* Work instructions *
(a) Condense the paragraph of the uterus transplant article below that begins "A new frontier" into a short bulleted list that keeps its main facts.
(b) Answer the following questions using the uterus transplant article below, marking each answer with the matching numeral.
(i) At which medical center did the mother receive her transplant and give birth?
(ii) Since 2014, how many other babies had been born to women with uterus transplants, and at which hospital?
(iii) Why are the transplanted organs removed after one or two children?

* Excerpt *
For the first time in the United States, a woman who had a uterus transplant has given birth.

The mother, who was born without a uterus, received the transplant from a living donor last year at Baylor University Medical Center in Dallas, and had a baby boy there last month, the hospital said on Friday.Uterus

At the family’s request, their name, hometown and the date of the birth are being withheld to protect their privacy, according to Julie Smith, a spokeswoman for the hospital, which is part of Baylor Scott & White Health.

Since 2014, eight other babies have been born to women who had uterus transplants, all in Sweden, at the Sahlgrenska University Hospital in Gothenburg.

A new frontier, uterus transplants are seen as a source of hope for women who cannot give birth because they were born without a uterus or had to have it removed because of cancer, other illness or complications from childbirth. Researchers estimate that in the United States, 50,000 women might be candidates.

The transplants are meant to be temporary, left in place just long enough for a woman to have one or two children, and then removed so she can stop taking the immune-suppressing drugs needed to prevent organ rejection.

Dr. Liza Johannesson, a uterus transplant surgeon who left the Swedish team to join Baylor’s group, said the birth in Dallas was particularly important because it showed that success was not limited to the hospital in Gothenburg.

* Material shown *
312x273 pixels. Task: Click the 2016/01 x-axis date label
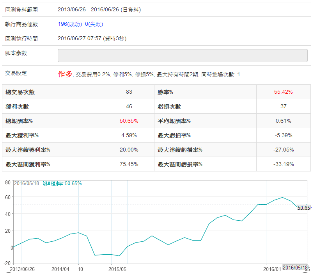(271, 269)
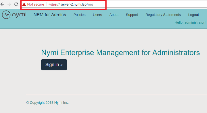207x113 pixels.
Task: Go to the Users page
Action: pos(97,15)
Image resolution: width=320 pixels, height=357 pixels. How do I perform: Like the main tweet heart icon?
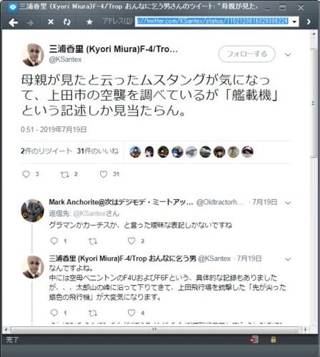[104, 174]
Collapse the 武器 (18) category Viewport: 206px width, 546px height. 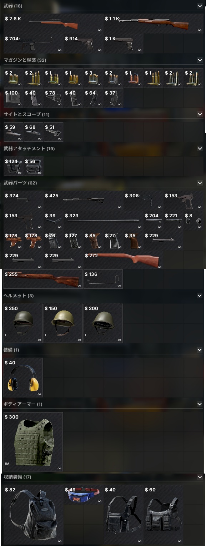pyautogui.click(x=200, y=6)
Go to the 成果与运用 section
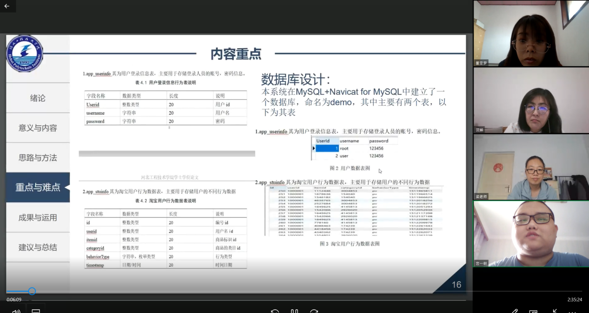 click(x=38, y=217)
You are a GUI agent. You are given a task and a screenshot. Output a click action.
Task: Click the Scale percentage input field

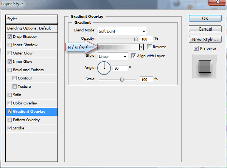146,79
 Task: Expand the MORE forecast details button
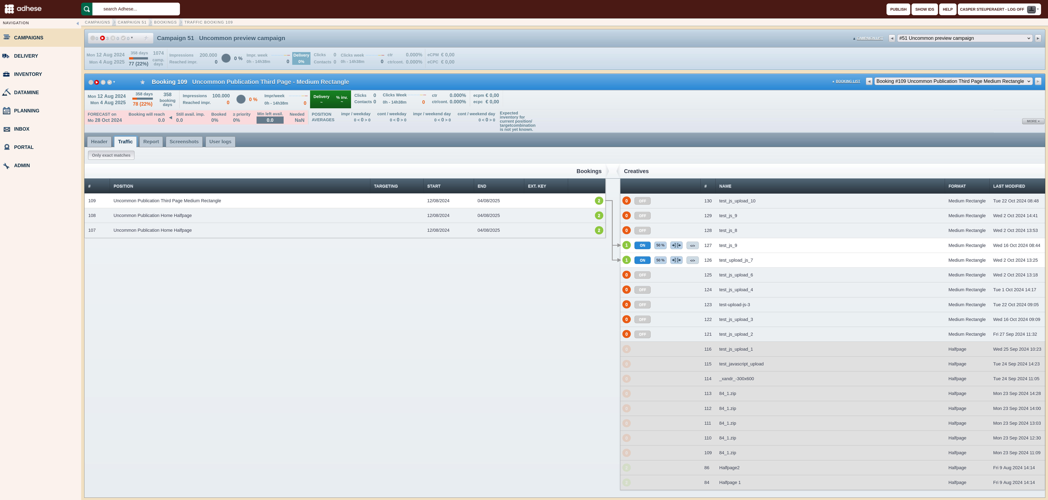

* Your responses *
(a)
- Uterus transplants are a new frontier and a source of hope for women who cannot give birth.
- Such women were either born without a uterus or had it removed because of cancer, other illness, or complications from childbirth.
- Researchers estimate that 50,000 women in the United States might be candidates.

(b)
(i) Baylor University Medical Center in Dallas.
(ii) Eight babies, all at the Sahlgrenska University Hospital in Gothenburg, Sweden.
(iii) They are removed so the woman can stop taking the immune-suppressing drugs needed to prevent organ rejection.